Problem description: Output, word for word, the lines of this listing that fall between the line with "anmelden (176, 2409)" and the line with "Smink (1120, 80)", counting both of those lines, and no others.

# # # # #

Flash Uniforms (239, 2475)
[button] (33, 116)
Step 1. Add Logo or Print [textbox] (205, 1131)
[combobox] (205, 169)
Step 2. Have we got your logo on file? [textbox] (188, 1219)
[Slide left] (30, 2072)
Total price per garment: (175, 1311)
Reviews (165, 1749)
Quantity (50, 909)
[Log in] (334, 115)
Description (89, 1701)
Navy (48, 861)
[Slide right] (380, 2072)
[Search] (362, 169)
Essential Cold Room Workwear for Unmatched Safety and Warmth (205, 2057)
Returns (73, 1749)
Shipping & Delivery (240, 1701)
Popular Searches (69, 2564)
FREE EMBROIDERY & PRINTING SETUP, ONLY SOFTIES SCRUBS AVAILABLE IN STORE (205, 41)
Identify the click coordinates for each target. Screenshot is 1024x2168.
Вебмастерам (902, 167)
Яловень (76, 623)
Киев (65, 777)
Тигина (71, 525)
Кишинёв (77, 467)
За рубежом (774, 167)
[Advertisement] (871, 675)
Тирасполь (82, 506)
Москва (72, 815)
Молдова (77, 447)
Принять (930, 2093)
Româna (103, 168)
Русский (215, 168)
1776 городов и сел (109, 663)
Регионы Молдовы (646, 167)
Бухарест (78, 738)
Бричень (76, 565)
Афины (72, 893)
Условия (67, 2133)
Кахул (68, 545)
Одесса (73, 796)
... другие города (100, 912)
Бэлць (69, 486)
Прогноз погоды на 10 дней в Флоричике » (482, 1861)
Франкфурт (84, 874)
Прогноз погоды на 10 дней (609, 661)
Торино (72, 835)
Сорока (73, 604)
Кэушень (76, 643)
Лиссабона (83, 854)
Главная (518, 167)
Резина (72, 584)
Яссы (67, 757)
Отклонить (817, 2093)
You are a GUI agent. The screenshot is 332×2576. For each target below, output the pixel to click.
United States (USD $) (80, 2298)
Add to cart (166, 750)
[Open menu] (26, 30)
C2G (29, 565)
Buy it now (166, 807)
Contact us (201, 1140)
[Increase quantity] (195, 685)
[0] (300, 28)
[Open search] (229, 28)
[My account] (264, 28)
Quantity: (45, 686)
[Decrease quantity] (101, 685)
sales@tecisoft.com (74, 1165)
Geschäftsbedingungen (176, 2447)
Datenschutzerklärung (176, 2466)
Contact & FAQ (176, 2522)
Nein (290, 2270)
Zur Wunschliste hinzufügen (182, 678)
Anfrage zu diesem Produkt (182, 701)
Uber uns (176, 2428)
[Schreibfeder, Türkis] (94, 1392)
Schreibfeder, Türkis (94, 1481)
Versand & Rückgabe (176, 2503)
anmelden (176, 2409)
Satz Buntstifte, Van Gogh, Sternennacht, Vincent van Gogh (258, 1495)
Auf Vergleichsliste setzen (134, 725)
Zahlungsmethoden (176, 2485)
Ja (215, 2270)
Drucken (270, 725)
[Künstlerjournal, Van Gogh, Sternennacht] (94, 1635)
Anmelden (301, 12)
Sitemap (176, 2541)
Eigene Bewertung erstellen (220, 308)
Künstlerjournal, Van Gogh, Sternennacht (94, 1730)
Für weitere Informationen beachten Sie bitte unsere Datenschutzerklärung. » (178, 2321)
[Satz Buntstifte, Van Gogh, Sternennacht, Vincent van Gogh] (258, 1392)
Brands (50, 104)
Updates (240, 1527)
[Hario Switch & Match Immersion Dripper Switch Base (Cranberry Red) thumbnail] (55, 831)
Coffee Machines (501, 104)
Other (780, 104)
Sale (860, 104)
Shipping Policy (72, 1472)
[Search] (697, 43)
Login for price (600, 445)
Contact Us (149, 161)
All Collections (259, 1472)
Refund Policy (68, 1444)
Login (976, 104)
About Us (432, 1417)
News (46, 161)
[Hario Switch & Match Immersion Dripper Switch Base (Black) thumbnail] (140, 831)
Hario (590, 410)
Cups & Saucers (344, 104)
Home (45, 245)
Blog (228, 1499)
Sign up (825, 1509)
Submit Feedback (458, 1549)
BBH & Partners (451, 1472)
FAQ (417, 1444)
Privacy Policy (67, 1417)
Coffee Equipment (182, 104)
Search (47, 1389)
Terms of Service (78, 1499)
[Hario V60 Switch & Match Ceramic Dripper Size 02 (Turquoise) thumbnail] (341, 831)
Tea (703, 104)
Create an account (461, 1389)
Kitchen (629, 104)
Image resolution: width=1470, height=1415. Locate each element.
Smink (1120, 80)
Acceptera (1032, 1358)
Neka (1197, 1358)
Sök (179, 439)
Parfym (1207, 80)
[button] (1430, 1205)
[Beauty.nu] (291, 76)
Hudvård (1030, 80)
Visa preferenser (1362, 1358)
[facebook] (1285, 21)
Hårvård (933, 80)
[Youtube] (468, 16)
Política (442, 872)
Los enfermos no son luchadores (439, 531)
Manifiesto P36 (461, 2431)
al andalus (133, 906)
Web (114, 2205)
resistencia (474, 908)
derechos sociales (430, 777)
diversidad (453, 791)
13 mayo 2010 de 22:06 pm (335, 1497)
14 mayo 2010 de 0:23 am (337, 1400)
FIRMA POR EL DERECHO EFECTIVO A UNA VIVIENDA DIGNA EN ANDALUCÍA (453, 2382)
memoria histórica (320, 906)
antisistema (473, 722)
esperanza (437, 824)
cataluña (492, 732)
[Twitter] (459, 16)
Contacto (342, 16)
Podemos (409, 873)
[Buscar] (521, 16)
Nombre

# # # # #

Exercise result:
anmelden (176, 2409)
Satz Buntstifte, Van Gogh, Sternennacht, Vincent van Gogh (258, 1495)
Auf Vergleichsliste setzen (134, 725)
Zahlungsmethoden (176, 2485)
Ja (215, 2270)
Drucken (270, 725)
[Künstlerjournal, Van Gogh, Sternennacht] (94, 1635)
Anmelden (301, 12)
Sitemap (176, 2541)
Eigene Bewertung erstellen (220, 308)
Künstlerjournal, Van Gogh, Sternennacht (94, 1730)
Für weitere Informationen beachten Sie bitte unsere Datenschutzerklärung. » (178, 2321)
[Satz Buntstifte, Van Gogh, Sternennacht, Vincent van Gogh] (258, 1392)
Brands (50, 104)
Updates (240, 1527)
[Hario Switch & Match Immersion Dripper Switch Base (Cranberry Red) thumbnail] (55, 831)
Coffee Machines (501, 104)
Other (780, 104)
Sale (860, 104)
Shipping Policy (72, 1472)
[Search] (697, 43)
Login for price (600, 445)
Contact Us (149, 161)
All Collections (259, 1472)
Refund Policy (68, 1444)
Login (976, 104)
About Us (432, 1417)
News (46, 161)
[Hario Switch & Match Immersion Dripper Switch Base (Black) thumbnail] (140, 831)
Hario (590, 410)
Cups & Saucers (344, 104)
Home (45, 245)
Blog (228, 1499)
Sign up (825, 1509)
Submit Feedback (458, 1549)
BBH & Partners (451, 1472)
FAQ (417, 1444)
Privacy Policy (67, 1417)
Coffee Equipment (182, 104)
Search (47, 1389)
Terms of Service (78, 1499)
[Hario V60 Switch & Match Ceramic Dripper Size 02 (Turquoise) thumbnail] (341, 831)
Tea (703, 104)
Create an account (461, 1389)
Kitchen (629, 104)
Image resolution: width=1470, height=1415. Locate each element.
Smink (1120, 80)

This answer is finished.